AWS endpoints are similarly publicly accessible, protected by single access keys or session keys. That's the nature of the Internet. Your VPN endpoints are also publicly accessible; anyone with credentials or a RCE in the VPN endpoint can get through.
At some point you just trust the common shared public key libraries that protect public APIs and VPNs.
This article is working backwards to solving a problem that most development teams shouldn't have. I will first walk along with the article and try out their backwards solution before getting to my point:
If you're using Kubernetes managed by a cloud provider, e.g., Amazon EKS, authentication is already handled through IAM. This is a service that's designed to be exposed to Internet traffic and that AWS is essentially managing for you. If you're able to get past AWS IAM then the fact that your cluster API is public is moot because gaining access to an AWS account that has significant kubectl privileges is likely going to also expose a number of other privileges to make changes in AWS.
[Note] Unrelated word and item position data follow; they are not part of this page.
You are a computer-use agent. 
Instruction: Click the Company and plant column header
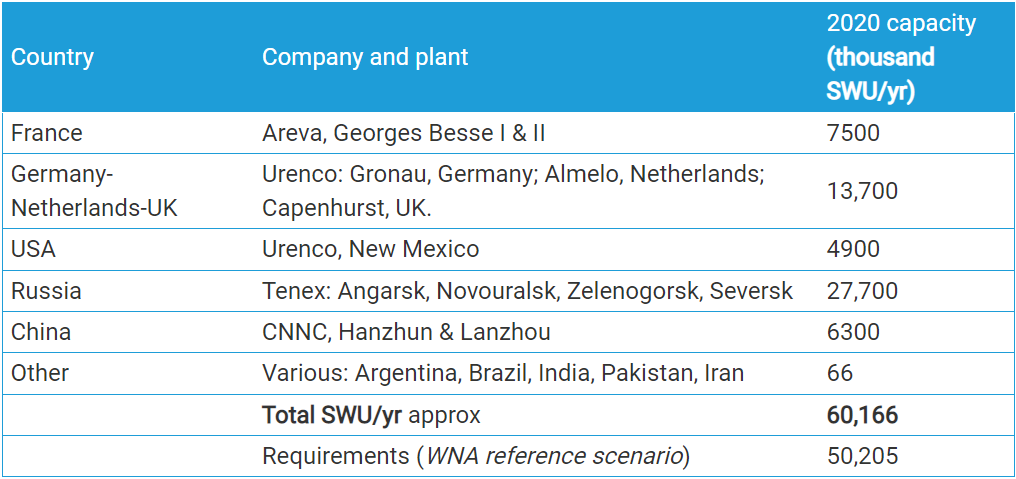click(365, 57)
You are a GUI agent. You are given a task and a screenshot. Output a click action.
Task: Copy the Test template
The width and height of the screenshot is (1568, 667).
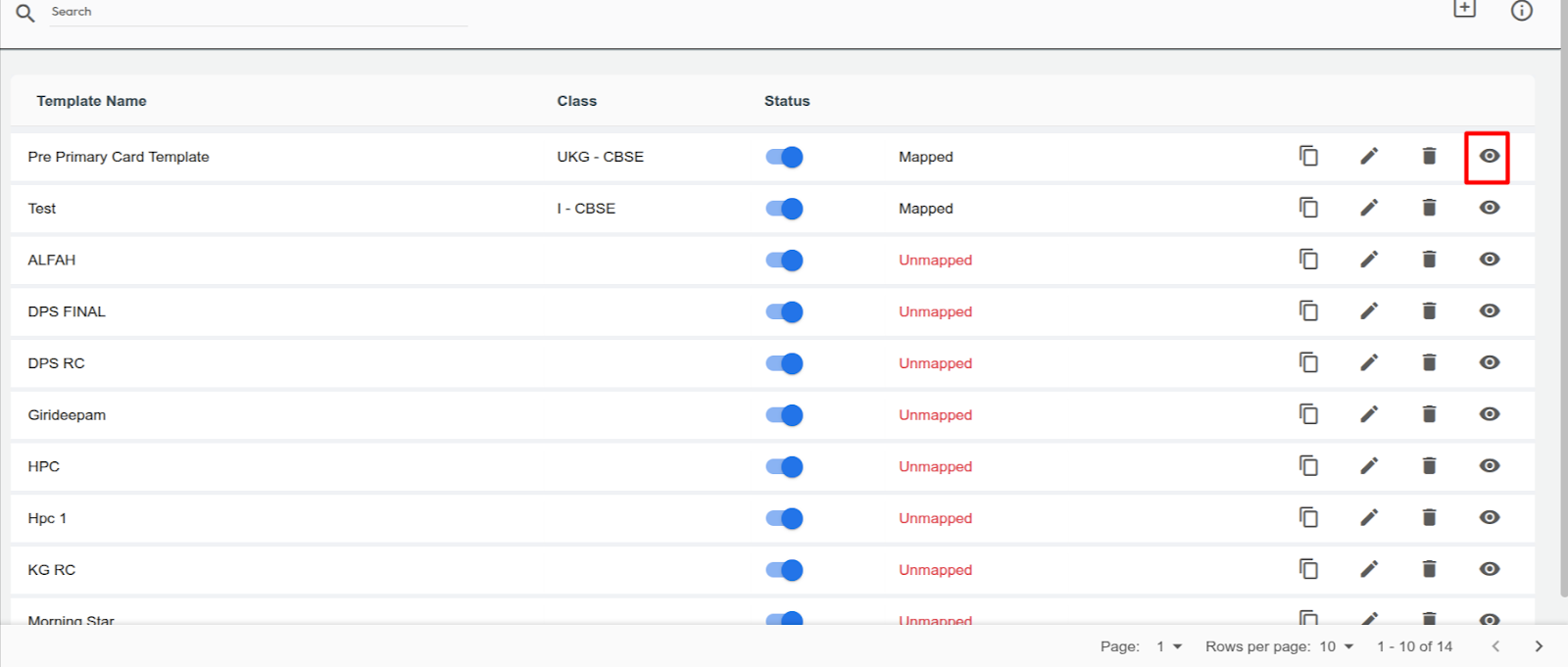[x=1308, y=208]
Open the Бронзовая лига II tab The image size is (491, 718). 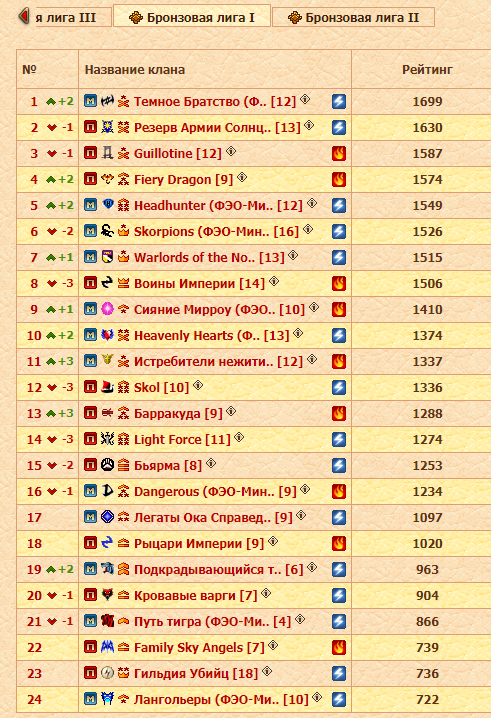[x=353, y=17]
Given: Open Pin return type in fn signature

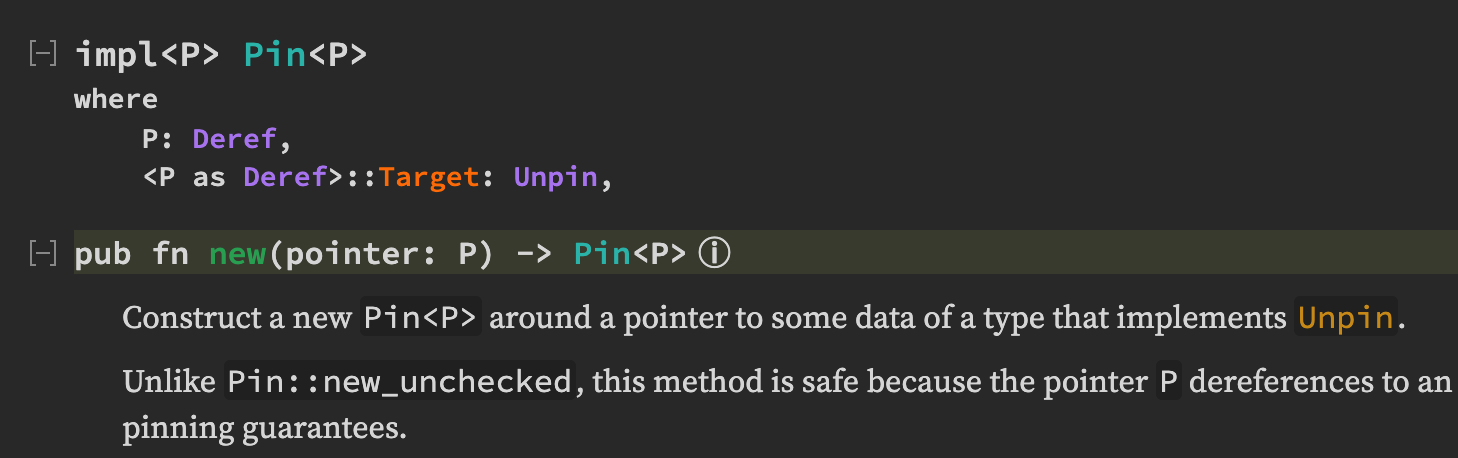Looking at the screenshot, I should pos(600,254).
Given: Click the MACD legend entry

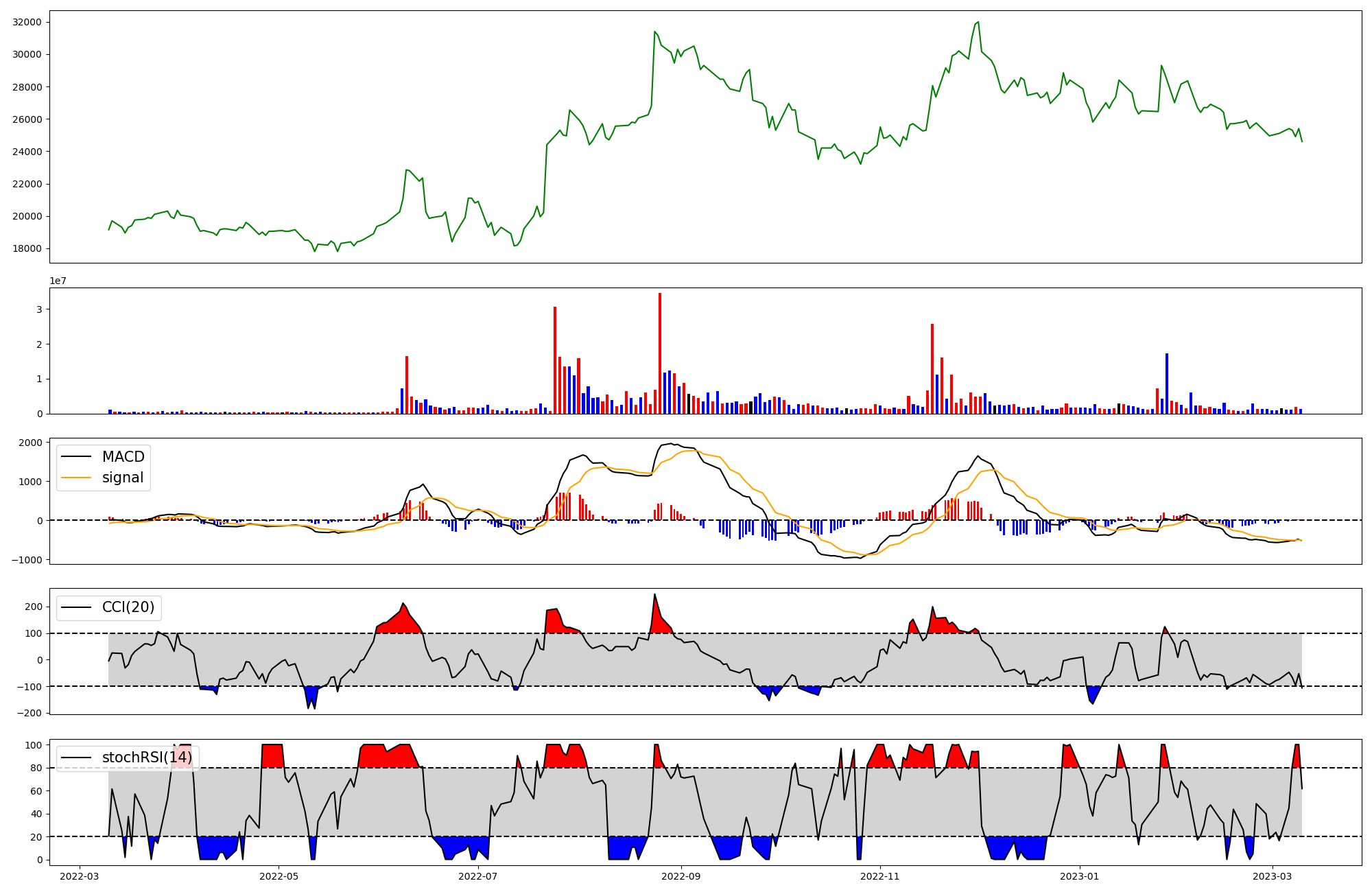Looking at the screenshot, I should coord(123,457).
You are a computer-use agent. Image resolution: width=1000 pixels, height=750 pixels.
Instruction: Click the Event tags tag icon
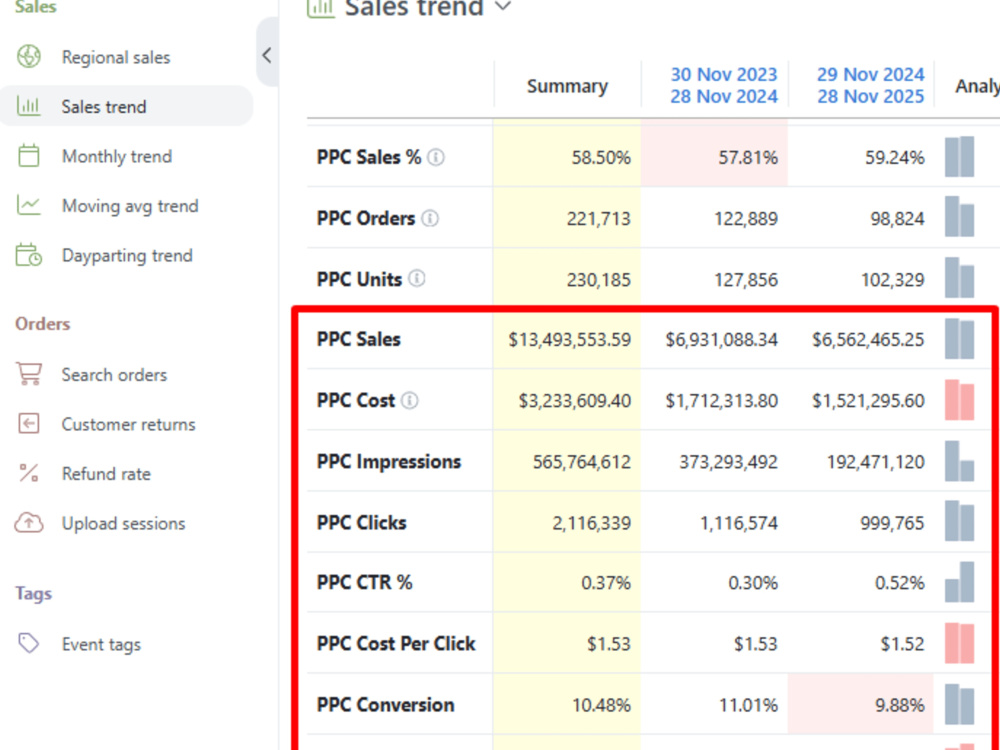29,643
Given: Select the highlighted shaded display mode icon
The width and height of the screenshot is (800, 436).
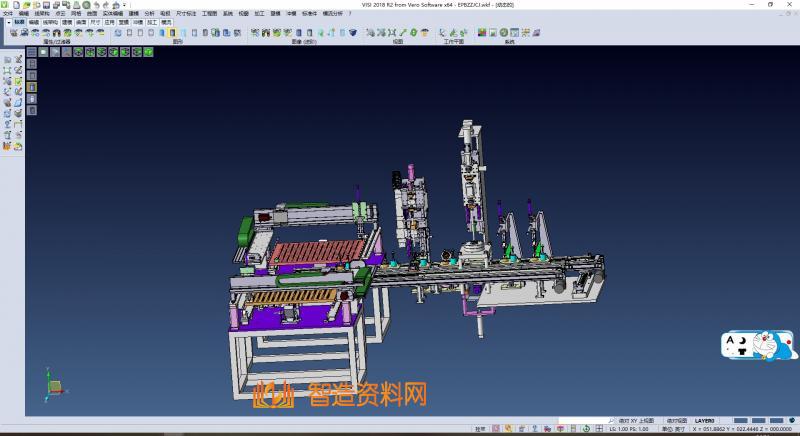Looking at the screenshot, I should pyautogui.click(x=172, y=33).
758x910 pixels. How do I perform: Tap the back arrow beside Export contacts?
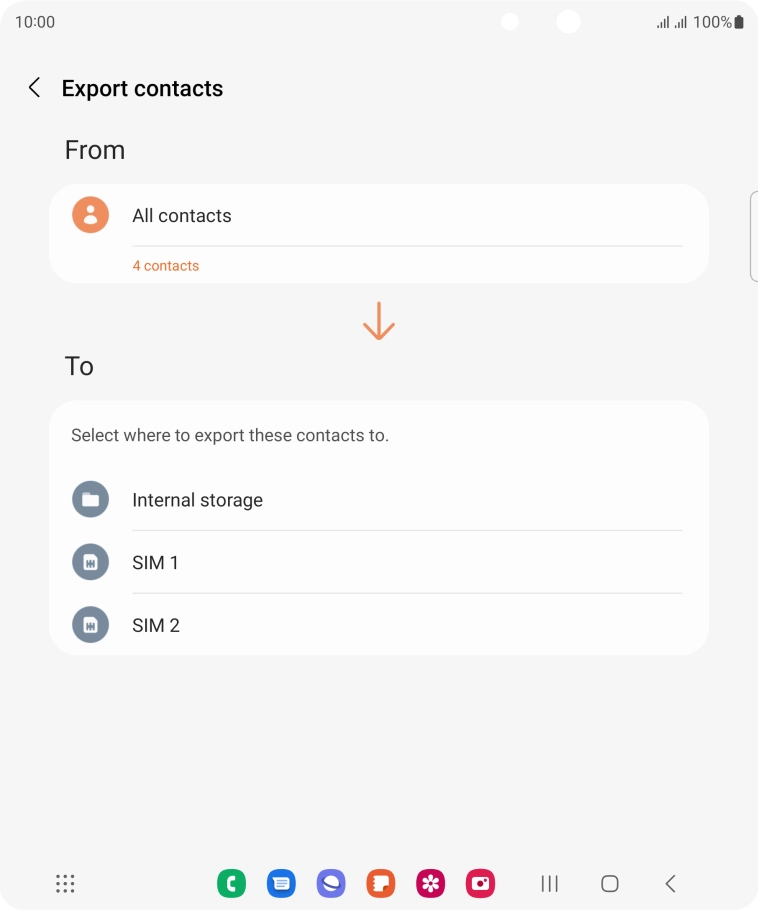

But of course, those suggestions bring us here to this article: Amazon suggests using a bastion or a cloud IDE, but we might find that too clunky.
This is where the article offers "a better alternative: Tailscale is basically one of those fancy easy-to-use VPN replacements that promises to get rid of VPNs and bastion hosts in favor of protocol-aware proxying. And, that's fine, but it's not cheap compared to a traditional open source VPN if you're using it for a company: https://tailscale.com/pricing
Besides not being very cost-effective, we're still working backwards to the actual issue here. Who needs kubectl access and why are they using it so much in production that a bastion or VPN is annoying? Why don't we just make it so that developers don't have to use kubectl in production anymore? Isn't their code being deployed with an automated pipeline?
There is a very good paper [1] on attackers using open container and kubelet registries from colleagues of my uni advisor. Funnily enough, this was supposed to be my thesis‘ focus but they were faster. Happens to the best of us I guess :)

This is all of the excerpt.